# [Your goal]
Copy the stretch from the line containing "You are a GUI" through the end of the records, switching "dropdown" to "menu" and leaving everything else as it is.

** START Listed entries **

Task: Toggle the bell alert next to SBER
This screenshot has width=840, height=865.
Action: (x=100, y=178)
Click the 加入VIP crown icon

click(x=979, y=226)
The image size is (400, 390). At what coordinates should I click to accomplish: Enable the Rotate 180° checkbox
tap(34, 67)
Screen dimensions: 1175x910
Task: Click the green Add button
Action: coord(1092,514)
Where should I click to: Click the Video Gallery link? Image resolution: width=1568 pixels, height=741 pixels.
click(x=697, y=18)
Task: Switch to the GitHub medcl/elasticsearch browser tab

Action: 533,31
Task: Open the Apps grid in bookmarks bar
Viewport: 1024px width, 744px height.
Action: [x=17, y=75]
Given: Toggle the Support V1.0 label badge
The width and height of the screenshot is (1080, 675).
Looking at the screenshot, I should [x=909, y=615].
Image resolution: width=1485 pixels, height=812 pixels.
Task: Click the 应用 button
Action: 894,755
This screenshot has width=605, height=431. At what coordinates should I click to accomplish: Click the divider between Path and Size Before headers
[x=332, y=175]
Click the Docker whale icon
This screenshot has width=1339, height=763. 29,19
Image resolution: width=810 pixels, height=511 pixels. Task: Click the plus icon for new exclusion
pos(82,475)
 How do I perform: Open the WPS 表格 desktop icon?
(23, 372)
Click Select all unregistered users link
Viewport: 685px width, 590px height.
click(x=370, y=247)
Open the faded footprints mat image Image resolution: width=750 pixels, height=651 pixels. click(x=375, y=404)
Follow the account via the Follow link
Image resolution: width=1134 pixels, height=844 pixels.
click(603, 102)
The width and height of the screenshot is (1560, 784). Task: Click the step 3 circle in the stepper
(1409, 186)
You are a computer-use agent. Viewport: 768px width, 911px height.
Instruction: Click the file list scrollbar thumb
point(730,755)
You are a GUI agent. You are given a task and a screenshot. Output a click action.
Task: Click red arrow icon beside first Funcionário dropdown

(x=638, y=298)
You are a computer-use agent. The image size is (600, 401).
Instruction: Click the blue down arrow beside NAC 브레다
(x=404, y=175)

** END Listed entries **

# [The reply]
You are a GUI agent. You are given a task and a screenshot. Output a click action.
Task: Click red arrow icon beside first Funcionário menu

(x=638, y=298)
You are a computer-use agent. The image size is (600, 401).
Instruction: Click the blue down arrow beside NAC 브레다
(x=404, y=175)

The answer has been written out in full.